College athletic directors are often the only CEOs I know who are actually third in command at their job. Many times, a popular winning football coach or winning basketball coach is No. 1 or No. 2 in the chain of command ahead of that beleaguered AD.
And while Bobby Bowden is a winning football coach, his teams have recently not met the high standards that Florida State backers have come to expect. The chair of the school’s Board of Trustees has called for his dismissal at the end of the season. Do all of Bowden’s winning seasons count for anything now, at this point of his career? Do they buy him more time, at the age of 79?
I’m afraid they don’t. Big-time college sports are a huge business these days and even CEOs and presidents of companies are subject to performance evaluations.

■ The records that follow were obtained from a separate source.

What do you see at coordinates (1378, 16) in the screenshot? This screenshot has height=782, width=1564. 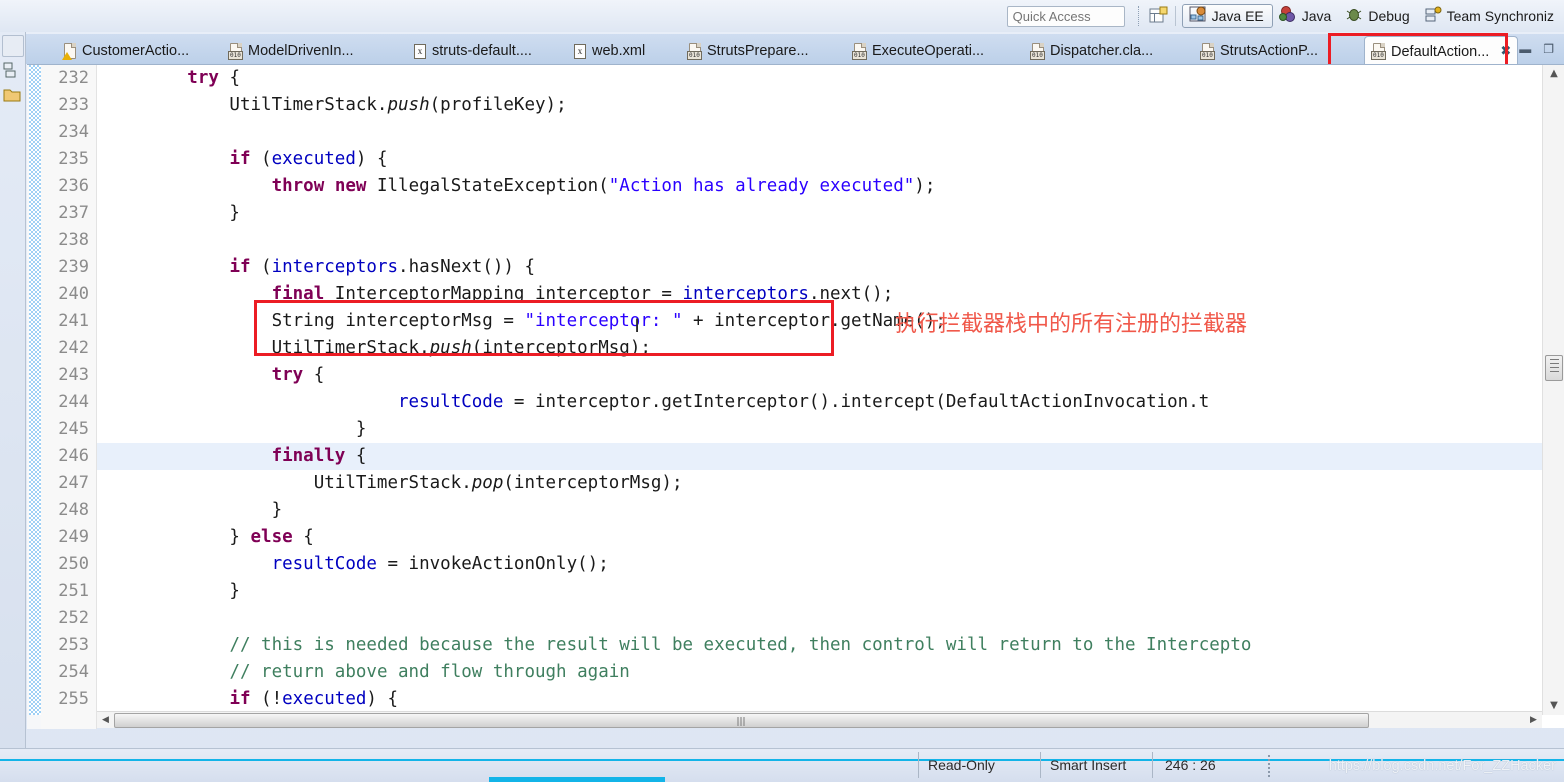 I see `perspective-debug: Debug` at bounding box center [1378, 16].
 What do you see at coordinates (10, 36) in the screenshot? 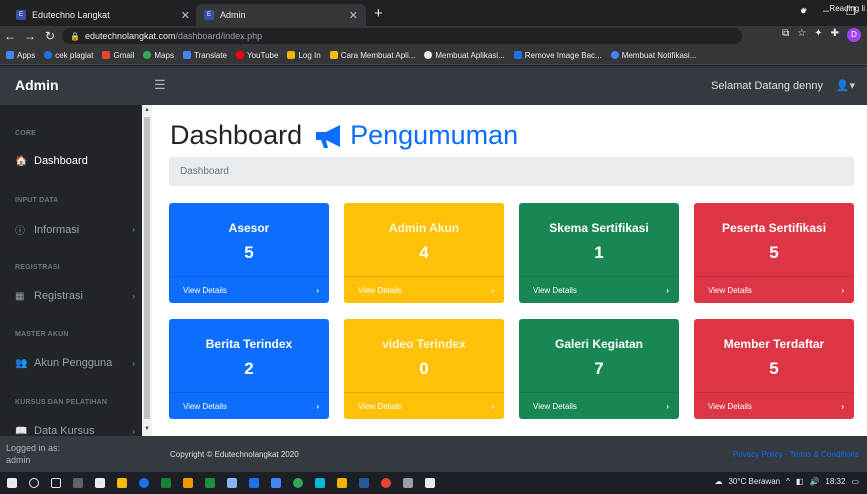
I see `back-icon: ←` at bounding box center [10, 36].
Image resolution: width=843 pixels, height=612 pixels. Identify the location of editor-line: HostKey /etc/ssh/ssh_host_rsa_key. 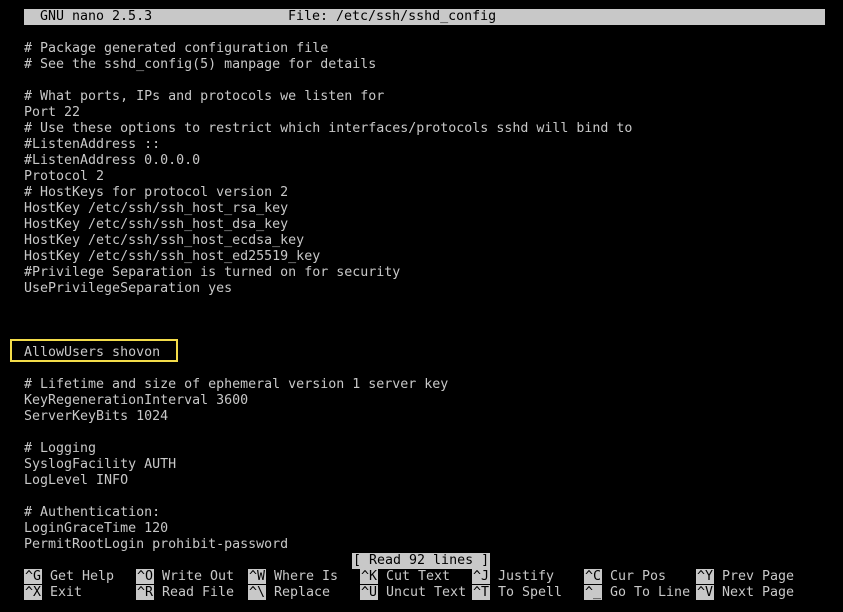
(424, 209).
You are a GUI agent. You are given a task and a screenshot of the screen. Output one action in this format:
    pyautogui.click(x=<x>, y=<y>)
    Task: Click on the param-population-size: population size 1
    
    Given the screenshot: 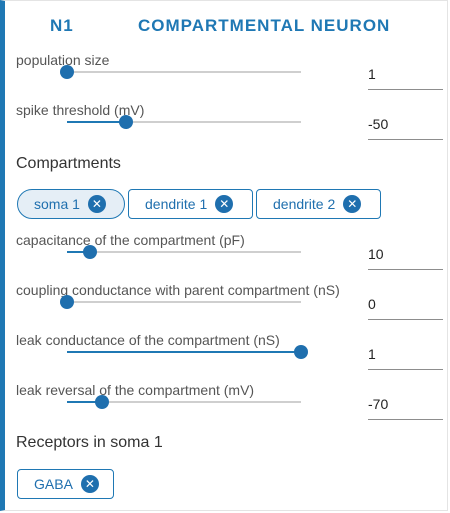 What is the action you would take?
    pyautogui.click(x=225, y=77)
    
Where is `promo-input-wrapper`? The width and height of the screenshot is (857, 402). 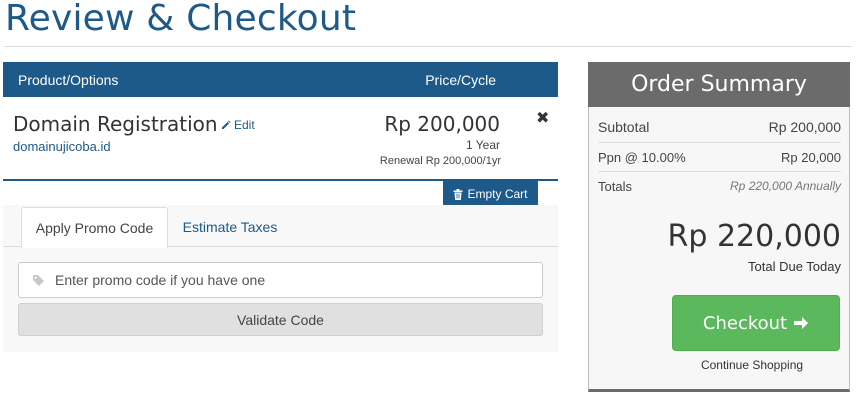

But Bowden has a lot of friends, some of whom probably give a lot of money to the university. This makes an athletic director or university president reluctant to get involved in what could be a very unpopular decision with influential and powerful alumni and donors. The only thing the university president will say at this time is that Bowden will not be fired during the season — which nobody expects, anyway.
But there is a way out and the answer can be found within any university. Higher education has been run by committees for centuries. If the athletic director and the university president are wary of the fallout from firing Bowden, it might be beneficial for them to form a committee of 10 – five of whom are appointed by Bowden and five by the president and/or the athletic director.
That committee would then review the results of this season and vote on whether Bowden’s contract should be extended. The vote could be confidential and the result would be an outcome that would shield the president and AD from some of the fallout, whichever way the committee votes.
Now you may think that none of the five friends of Bowden would ever vote for his ouster, but I disagree. It’s entirely possible that one or more of those closest to him could decide that for him, it’s best to step down.
Sadly, this is how higher education usually works – most issues are decided by committees. There are very few university presidents like the late Myles Brand, who had the courage as president at Indiana to fire the popular Bob Knight. Incidentally, the whole committee thing is probably one of the reasons NCAA football programs have such an embarrassing track record in hiring minority football coaches.
I don’t think many university ADs or presidents will be facing Bowden-like decisions in the future, though. Sure, there’s Joe Paterno at Penn State. But down the road, it isn’t likely many coaches will stay that long in one place. Increasing salaries mean more movement – either to larger schools or to the NFL. And increasing pressure to win means a quicker trigger when it comes to making coaching changes.